Radiotherapy and Oncology | 2009
Tom Budiharto; Pieter Slagmolen; Jeroen Hermans; Frederik Maes; Jan Verstraete; Frank Van den Heuvel; Tom Depuydt; Raymond Oyen; Karin Haustermans
BACKGROUND AND PURPOSE Currently, most available patient alignment tools based on implanted markers use manual marker matching and rigid registration transformations to measure the needed translational shifts. To quantify the particular effect of prostate gland shrinkage, implanted gold markers were tracked during a course of radiotherapy including an isotropic scaling factor to model prostate shrinkage. MATERIALS AND METHODS Eight patients with prostate cancer had gold markers implanted transrectally and seven were treated with (neo) adjuvant androgen deprivation therapy. After patient alignment to skin tattoos, orthogonal electronic portal images (EPIs) were taken. A semi-automated 2D/3D marker-based registration was performed to calculate the necessary couch shifts. The registration consists of a rigid transformation combined with an isotropic scaling to model prostate shrinkage.
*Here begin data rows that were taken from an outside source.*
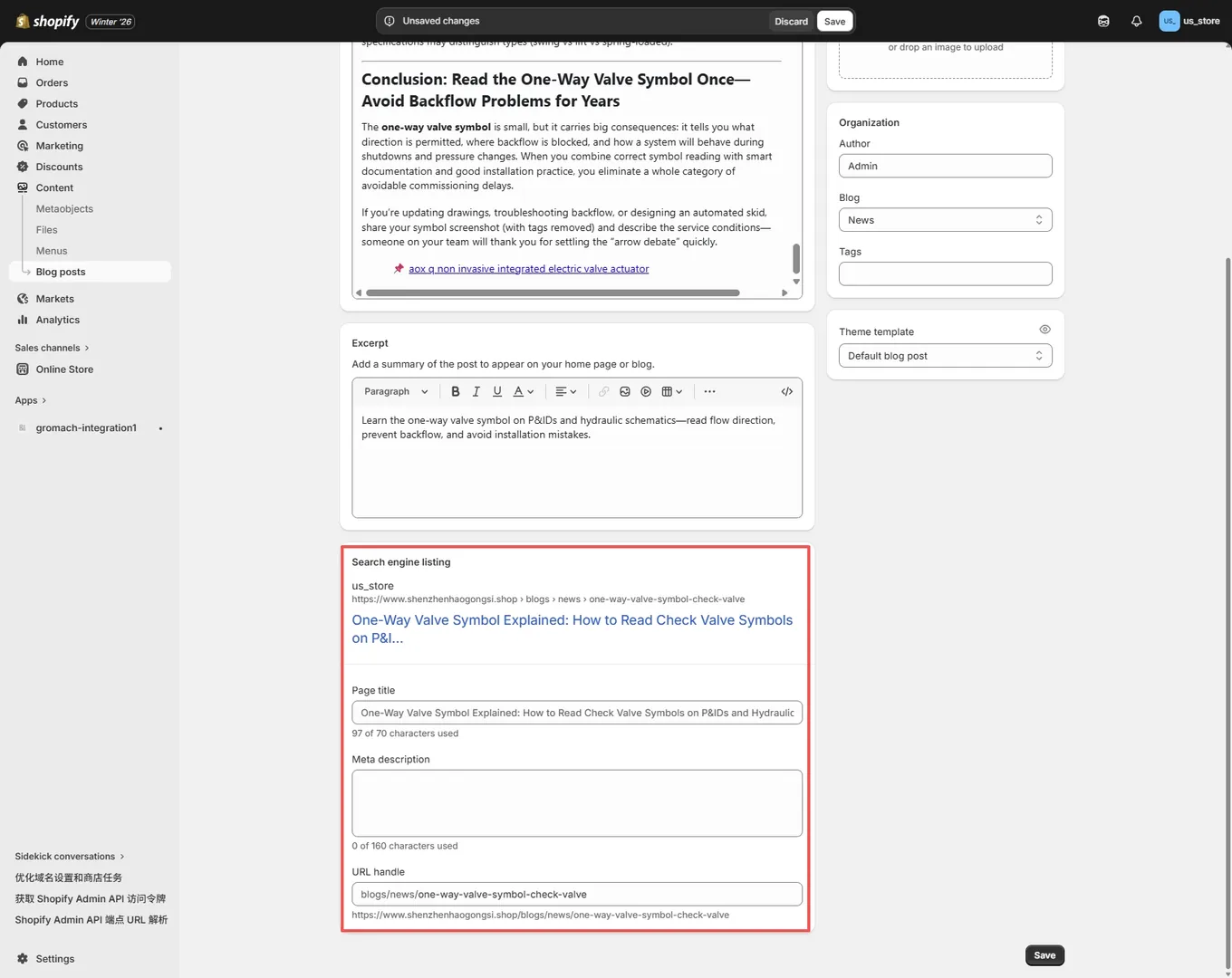Open the Theme template dropdown
The width and height of the screenshot is (1232, 978).
945,356
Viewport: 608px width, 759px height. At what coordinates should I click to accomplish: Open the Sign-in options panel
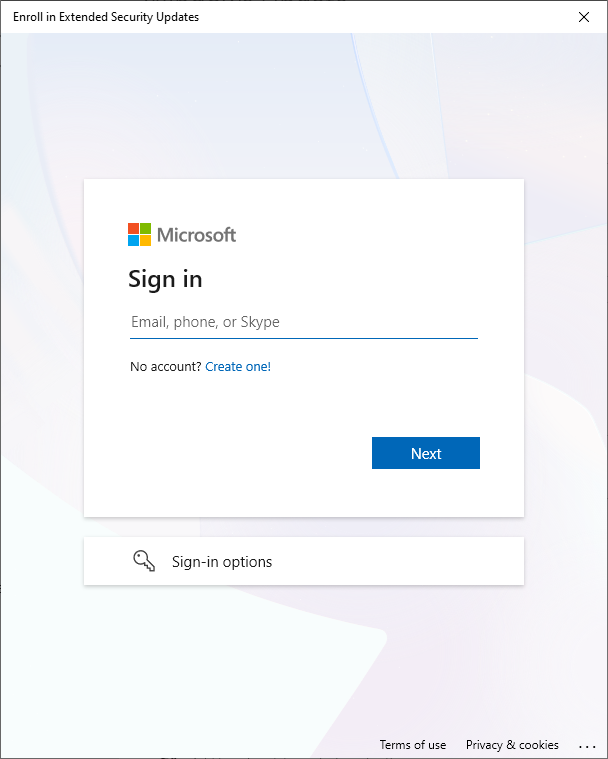(x=304, y=561)
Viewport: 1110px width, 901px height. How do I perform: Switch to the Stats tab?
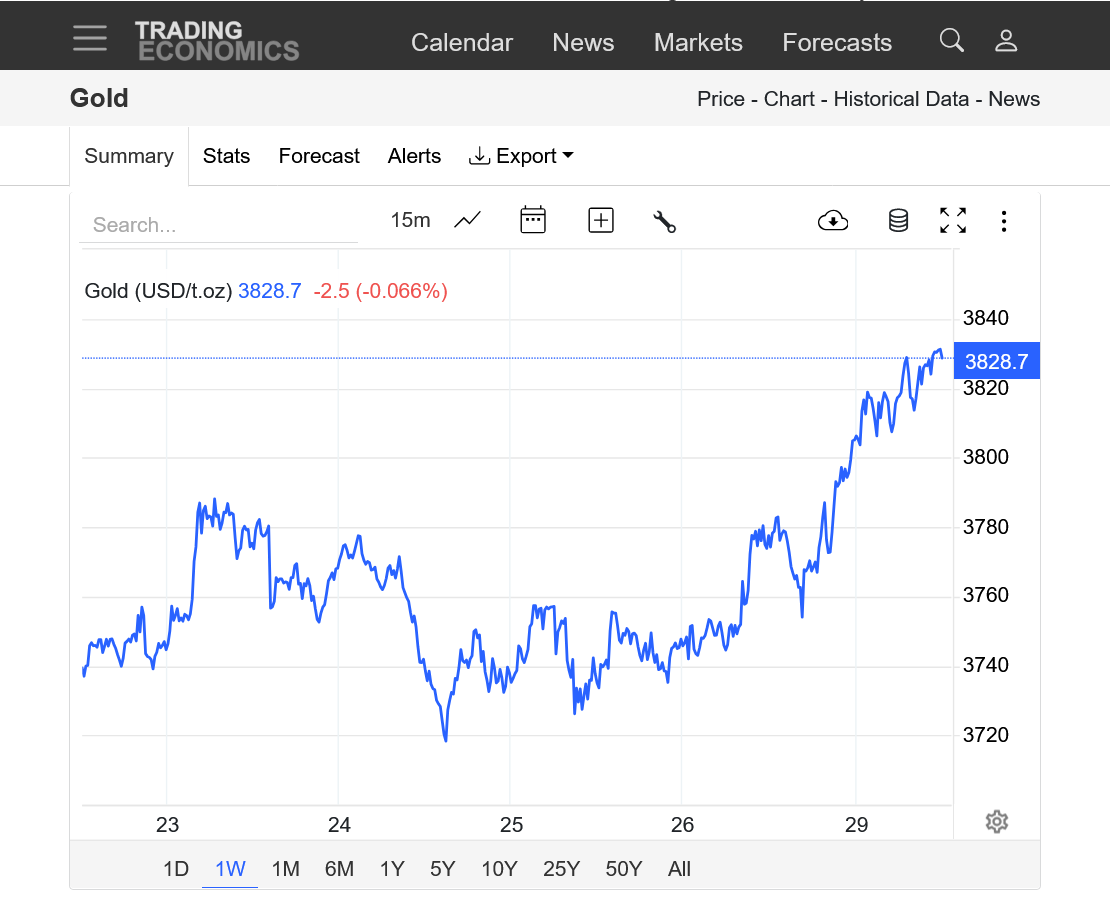tap(226, 156)
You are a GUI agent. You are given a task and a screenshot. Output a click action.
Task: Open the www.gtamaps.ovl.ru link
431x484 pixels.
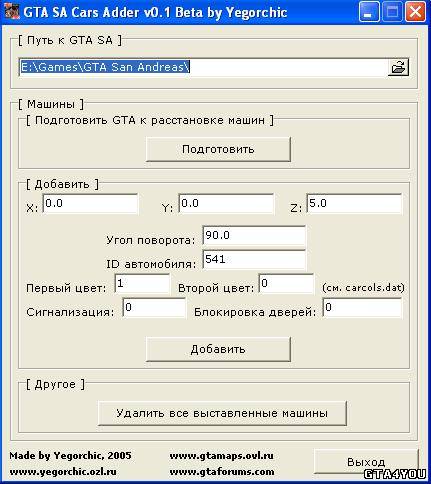point(222,456)
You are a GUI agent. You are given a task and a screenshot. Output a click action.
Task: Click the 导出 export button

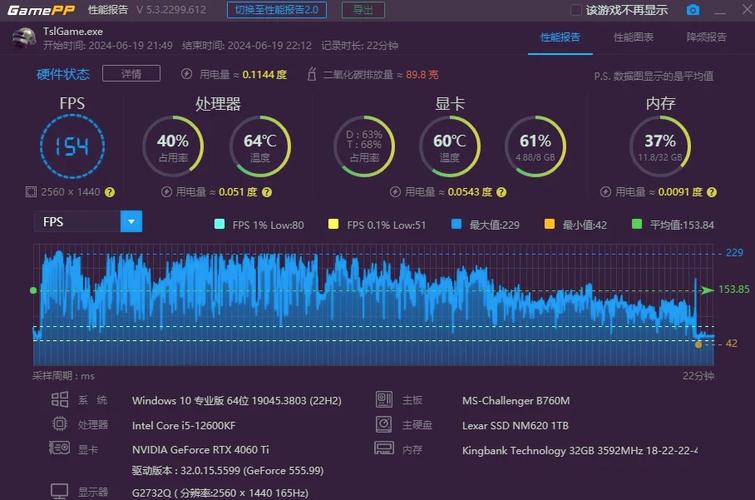[362, 10]

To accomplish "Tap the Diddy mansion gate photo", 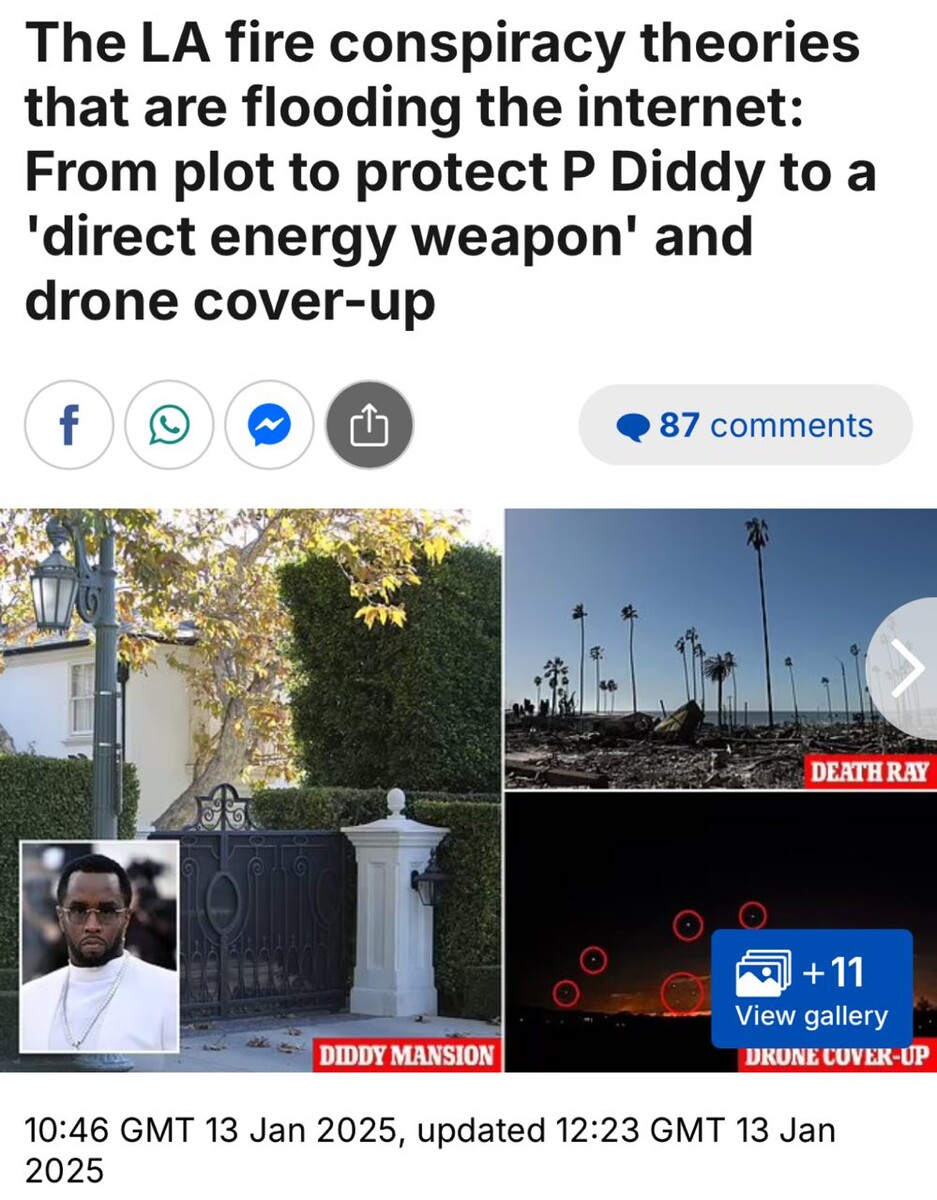I will pos(250,790).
RESULTS The inclusion of an isotropic shrinkage model in the registration algorithm cancelled the corresponding increase in registration error. The mean scaling factor was 0.89+/-0.09. For all but two patients, a decrease of the isotropic scaling factor during treatment was observed. However, there was almost no difference in the translation offset between the manual matching of the EPIs to the digitally reconstructed radiographs and the semi-automated 2D/3D registration. A decrease in the intermarker distance was found correlating with prostate shrinkage rather than with random marker migration. CONCLUSIONS Inclusion of shrinkage in the registration process reduces registration errors during a course of radiotherapy. Nevertheless, this did not lead to a clinically significant change in the proposed table translations when compared to translations obtained with manual marker matching without a scaling correction.